What is required: Would you output the entries below only from the line containing "Where should I" through the line containing "Tap the #monoclonalantibodies", exactly as they stand and with both ends included?

Data for this task:
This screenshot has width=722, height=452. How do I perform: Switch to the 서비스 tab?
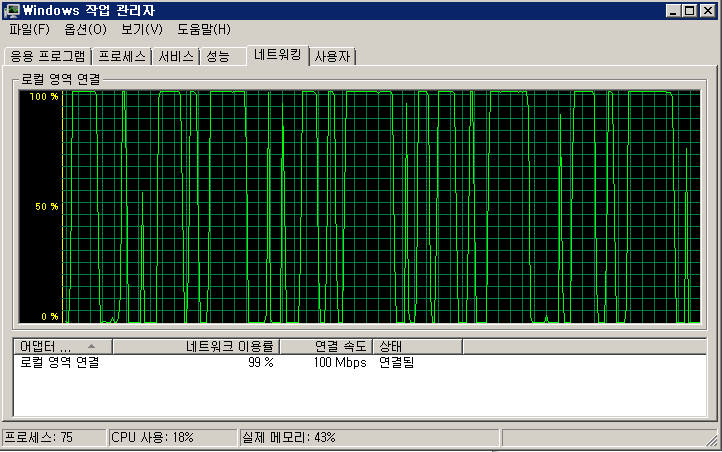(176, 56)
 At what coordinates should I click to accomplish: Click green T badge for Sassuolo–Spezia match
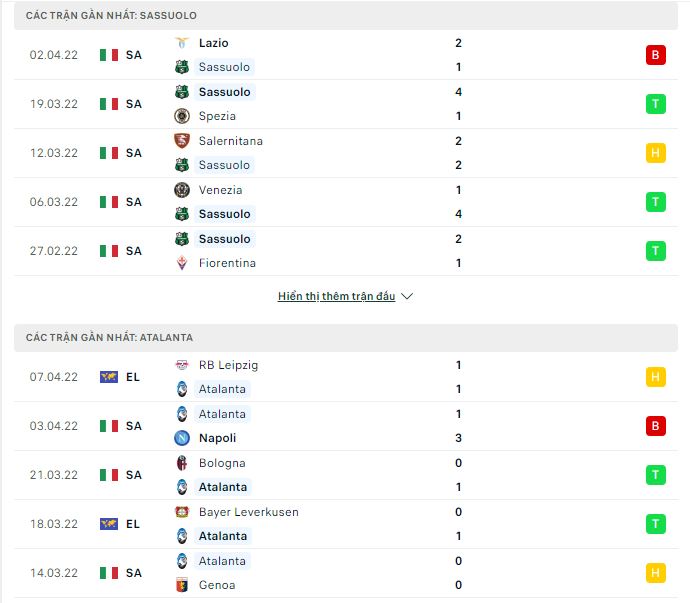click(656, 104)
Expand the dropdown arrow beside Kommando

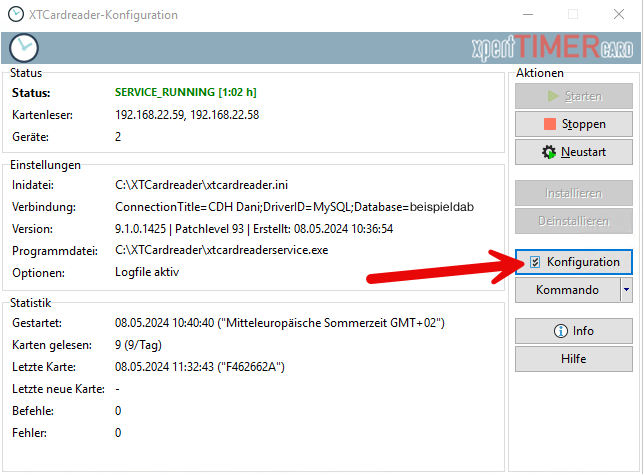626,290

* * *

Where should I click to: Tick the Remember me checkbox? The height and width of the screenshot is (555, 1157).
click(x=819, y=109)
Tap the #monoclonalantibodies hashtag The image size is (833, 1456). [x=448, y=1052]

Response to this exercise:
Where should I click to: Tick the Remember me checkbox? The height and width of the screenshot is (555, 1157).
click(x=819, y=109)
Tap the #monoclonalantibodies hashtag The image size is (833, 1456). [x=448, y=1052]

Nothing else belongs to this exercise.